Ever More People in Kazakhstan Choosing a Different Religion than Their ‘Ethnic’ One, Polls Show


Paul Goble

            Staunton, March 1 – “Approximately every tenth resident of Kazakhstan is changing is religious convictions and about two percent have shifted from one confession to another,” Zulfiya Raisova says, citing a major study conducted three years ago and experts and religious leaders more recently (cabar.asia/ru/kak-kazahstantsy-menyayut-svoi-religioznye-ubezhdeniya/).

            In 2017, the Nur-Sultan journalist reports, the education ministry released a 431-page report, Religious Conversions in Post-Secular Society (in Russian, Alma-Ata, 2017, available at /iph.kz/doc/ru/1249.pdf) which was based on a survey of 2500 citizens in 14 oblasts of that Central Asian country.

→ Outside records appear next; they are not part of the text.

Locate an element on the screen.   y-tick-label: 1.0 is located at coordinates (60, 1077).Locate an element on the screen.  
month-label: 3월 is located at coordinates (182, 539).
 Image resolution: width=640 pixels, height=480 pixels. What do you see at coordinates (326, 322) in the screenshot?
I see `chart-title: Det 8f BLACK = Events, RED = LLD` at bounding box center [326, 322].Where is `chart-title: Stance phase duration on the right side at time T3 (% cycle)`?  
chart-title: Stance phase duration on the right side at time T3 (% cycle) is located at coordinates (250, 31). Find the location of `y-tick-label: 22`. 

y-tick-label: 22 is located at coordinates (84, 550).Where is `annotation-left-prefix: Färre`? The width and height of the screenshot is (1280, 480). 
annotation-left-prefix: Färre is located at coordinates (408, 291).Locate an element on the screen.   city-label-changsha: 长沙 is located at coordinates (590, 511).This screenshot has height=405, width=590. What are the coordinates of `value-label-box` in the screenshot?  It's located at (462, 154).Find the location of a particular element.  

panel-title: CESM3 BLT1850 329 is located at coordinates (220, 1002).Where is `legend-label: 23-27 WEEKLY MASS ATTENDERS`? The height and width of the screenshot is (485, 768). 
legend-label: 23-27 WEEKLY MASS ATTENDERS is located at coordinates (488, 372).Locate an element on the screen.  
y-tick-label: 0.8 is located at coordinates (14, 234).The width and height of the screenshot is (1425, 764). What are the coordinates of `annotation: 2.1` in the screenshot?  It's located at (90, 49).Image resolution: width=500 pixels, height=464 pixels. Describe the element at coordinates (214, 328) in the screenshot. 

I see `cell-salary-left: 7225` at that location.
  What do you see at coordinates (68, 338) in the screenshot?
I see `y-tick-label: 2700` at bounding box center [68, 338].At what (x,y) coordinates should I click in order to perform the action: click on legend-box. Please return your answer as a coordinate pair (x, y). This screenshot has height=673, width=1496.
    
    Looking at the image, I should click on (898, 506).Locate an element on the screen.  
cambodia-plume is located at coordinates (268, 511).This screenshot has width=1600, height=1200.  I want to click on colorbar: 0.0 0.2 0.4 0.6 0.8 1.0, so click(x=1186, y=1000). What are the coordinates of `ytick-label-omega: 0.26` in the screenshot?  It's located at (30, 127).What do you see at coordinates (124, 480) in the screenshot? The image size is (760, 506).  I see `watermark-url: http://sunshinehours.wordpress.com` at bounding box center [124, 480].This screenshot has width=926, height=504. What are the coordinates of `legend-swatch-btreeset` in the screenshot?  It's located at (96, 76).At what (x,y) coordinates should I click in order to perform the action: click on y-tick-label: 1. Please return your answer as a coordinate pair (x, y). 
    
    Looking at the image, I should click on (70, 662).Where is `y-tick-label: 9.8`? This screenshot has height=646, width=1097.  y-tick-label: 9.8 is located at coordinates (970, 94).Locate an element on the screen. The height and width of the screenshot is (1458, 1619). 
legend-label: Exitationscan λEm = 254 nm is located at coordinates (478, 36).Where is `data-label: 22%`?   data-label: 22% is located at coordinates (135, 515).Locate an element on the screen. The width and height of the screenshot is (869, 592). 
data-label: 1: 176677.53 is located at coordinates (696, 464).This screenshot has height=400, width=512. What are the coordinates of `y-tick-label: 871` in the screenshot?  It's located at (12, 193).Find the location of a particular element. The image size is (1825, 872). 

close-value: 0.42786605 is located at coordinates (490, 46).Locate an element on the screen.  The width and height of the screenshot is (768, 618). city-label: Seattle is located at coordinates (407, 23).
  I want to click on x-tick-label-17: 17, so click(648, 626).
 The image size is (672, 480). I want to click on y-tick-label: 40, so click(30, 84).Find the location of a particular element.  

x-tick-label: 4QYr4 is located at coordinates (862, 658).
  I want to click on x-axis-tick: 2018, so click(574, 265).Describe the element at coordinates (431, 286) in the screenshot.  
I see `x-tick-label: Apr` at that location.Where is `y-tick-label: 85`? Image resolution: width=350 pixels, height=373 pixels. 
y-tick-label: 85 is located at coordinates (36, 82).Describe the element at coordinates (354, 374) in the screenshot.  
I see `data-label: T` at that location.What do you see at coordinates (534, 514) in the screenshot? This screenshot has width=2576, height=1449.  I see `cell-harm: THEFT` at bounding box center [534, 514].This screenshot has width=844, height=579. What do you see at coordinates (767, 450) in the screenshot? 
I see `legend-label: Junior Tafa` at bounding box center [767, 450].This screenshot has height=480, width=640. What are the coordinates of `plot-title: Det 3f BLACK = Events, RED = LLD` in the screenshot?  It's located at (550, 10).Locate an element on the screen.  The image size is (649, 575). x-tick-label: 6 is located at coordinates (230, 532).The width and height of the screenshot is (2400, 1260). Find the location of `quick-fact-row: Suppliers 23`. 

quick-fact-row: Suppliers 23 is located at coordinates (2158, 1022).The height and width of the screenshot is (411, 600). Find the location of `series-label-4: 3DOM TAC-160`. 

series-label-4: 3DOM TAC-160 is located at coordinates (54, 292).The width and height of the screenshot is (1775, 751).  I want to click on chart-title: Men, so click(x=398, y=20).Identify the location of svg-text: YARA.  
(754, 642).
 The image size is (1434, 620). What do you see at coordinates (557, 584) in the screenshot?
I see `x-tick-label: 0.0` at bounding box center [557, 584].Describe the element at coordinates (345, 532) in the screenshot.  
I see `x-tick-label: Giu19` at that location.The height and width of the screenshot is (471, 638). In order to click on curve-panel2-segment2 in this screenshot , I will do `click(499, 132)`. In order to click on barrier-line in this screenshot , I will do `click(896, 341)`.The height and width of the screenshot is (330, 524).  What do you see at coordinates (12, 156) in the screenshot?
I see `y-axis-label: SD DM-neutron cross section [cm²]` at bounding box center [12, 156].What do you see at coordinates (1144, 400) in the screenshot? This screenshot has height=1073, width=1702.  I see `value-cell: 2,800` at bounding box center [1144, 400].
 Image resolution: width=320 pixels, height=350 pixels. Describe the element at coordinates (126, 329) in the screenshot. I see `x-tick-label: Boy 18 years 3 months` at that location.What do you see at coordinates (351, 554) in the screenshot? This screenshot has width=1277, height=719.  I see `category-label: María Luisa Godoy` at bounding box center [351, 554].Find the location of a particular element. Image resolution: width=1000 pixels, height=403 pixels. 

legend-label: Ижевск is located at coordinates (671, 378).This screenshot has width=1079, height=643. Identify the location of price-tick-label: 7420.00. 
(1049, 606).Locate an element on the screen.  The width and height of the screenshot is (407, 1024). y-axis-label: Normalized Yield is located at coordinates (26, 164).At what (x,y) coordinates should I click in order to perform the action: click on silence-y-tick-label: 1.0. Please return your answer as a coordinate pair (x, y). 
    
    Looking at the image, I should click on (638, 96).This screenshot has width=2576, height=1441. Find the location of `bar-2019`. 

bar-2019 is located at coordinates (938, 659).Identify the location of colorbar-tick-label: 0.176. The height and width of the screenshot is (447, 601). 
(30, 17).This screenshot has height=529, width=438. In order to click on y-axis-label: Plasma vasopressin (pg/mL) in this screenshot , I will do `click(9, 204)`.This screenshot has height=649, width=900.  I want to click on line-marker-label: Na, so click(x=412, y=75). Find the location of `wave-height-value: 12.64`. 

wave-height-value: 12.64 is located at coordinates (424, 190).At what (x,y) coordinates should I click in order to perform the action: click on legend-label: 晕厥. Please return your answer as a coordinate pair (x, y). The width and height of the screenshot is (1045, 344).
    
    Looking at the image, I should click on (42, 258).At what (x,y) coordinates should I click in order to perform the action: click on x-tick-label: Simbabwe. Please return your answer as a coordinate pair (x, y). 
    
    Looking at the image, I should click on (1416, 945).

            It found, Raisova says, that “approximately 12.5 percent of Kazakhstan residents” are examining a possible change in religious affiliation” and that nearly two percent have already made the change.  She says that this trend is continuing in most of the country but not in the West where any shift from Islam to Christianity or the reverse is a rarity.

            Aleksandr Antippin, a specialist on religion at the Nur-Sultan Center for Research on Problems of Religion, stresses that such regional variations are the rule. “In western regions, conversions from Muslims to Christians, that is, the transition from one worldview to another is an extremely rare phenomenon.”

            “In other regions, however, “from ten to 60 percent of the members of Protestant communities are neophyte Kazakhs,” and both Muslims and Christians accept some new faiths regardless of their parents’ affiliations. Their children are more likely to follow their parents than their grandparents, making such shifts irreversible in the short term.

            Father Viktor Drozhnikov, a priest at the Russian Orthodox Uspensky Cathedral in Nur-Sultan, says that it is no longer the case that Russians always remain Orthodox or Kazakhs Muslims. “In my services, I periodically encounter people who are not Slavs who are interested in Christianity.”

            According to the 2017 poll, 47 to 63.7 percent of Kazakhstan residents follow the religious preferences of their families and friends. Those who don’t are most often influenced by studying publications or online resources or, in the case of women in particular, by marriage to a member of another faith.

            Imam Yakhiya-haji Ismailov says that when such women come to him in order to convert, he asks them to take their time and stresses that Islam allows its followers to marry people from other faiths and for those they do marry to keep their original religious affiliation. There must not be any rush or force in such situations.